→ **Problem**:
Exclude the pictures, then repeat the remaining data exactly.
**** Data for processing
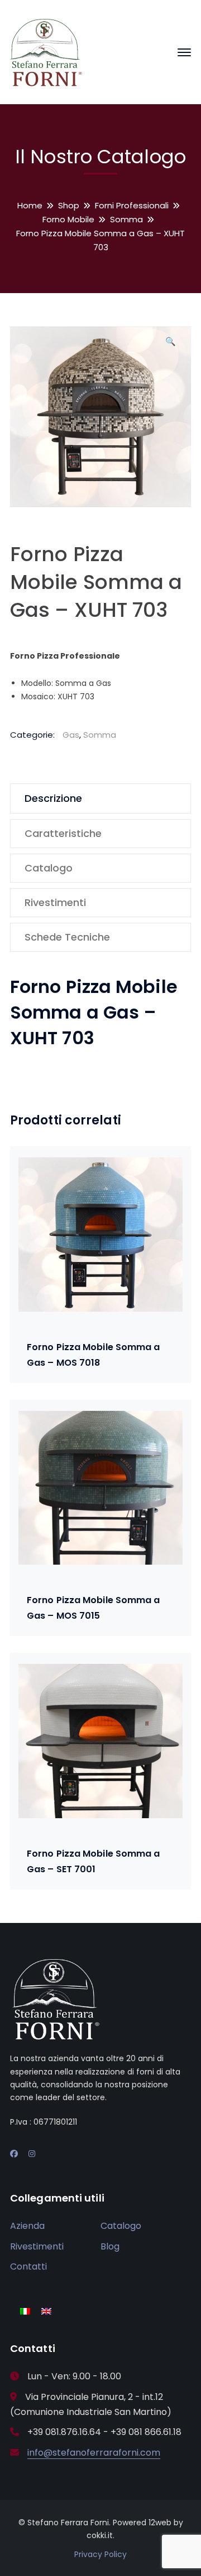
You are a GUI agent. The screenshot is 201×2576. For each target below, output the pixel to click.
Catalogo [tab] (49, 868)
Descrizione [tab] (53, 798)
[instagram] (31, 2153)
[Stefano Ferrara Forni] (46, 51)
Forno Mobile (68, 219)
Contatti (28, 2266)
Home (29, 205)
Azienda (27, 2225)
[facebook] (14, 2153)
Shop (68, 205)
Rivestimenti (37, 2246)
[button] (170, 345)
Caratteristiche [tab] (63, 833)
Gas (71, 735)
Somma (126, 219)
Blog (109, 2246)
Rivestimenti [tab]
********
→ **Answer to this exercise**:
You are a GUI agent. The screenshot is 201×2576. For each target below, output the pixel to click.
Catalogo [tab] (49, 868)
Descrizione [tab] (53, 798)
[instagram] (31, 2153)
[Stefano Ferrara Forni] (46, 51)
Forno Mobile (68, 219)
Contatti (28, 2266)
Home (29, 205)
Azienda (27, 2225)
[facebook] (14, 2153)
Shop (68, 205)
Rivestimenti (37, 2246)
[button] (170, 345)
Caratteristiche [tab] (63, 833)
Gas (71, 735)
Somma (126, 219)
Blog (109, 2246)
Rivestimenti [tab]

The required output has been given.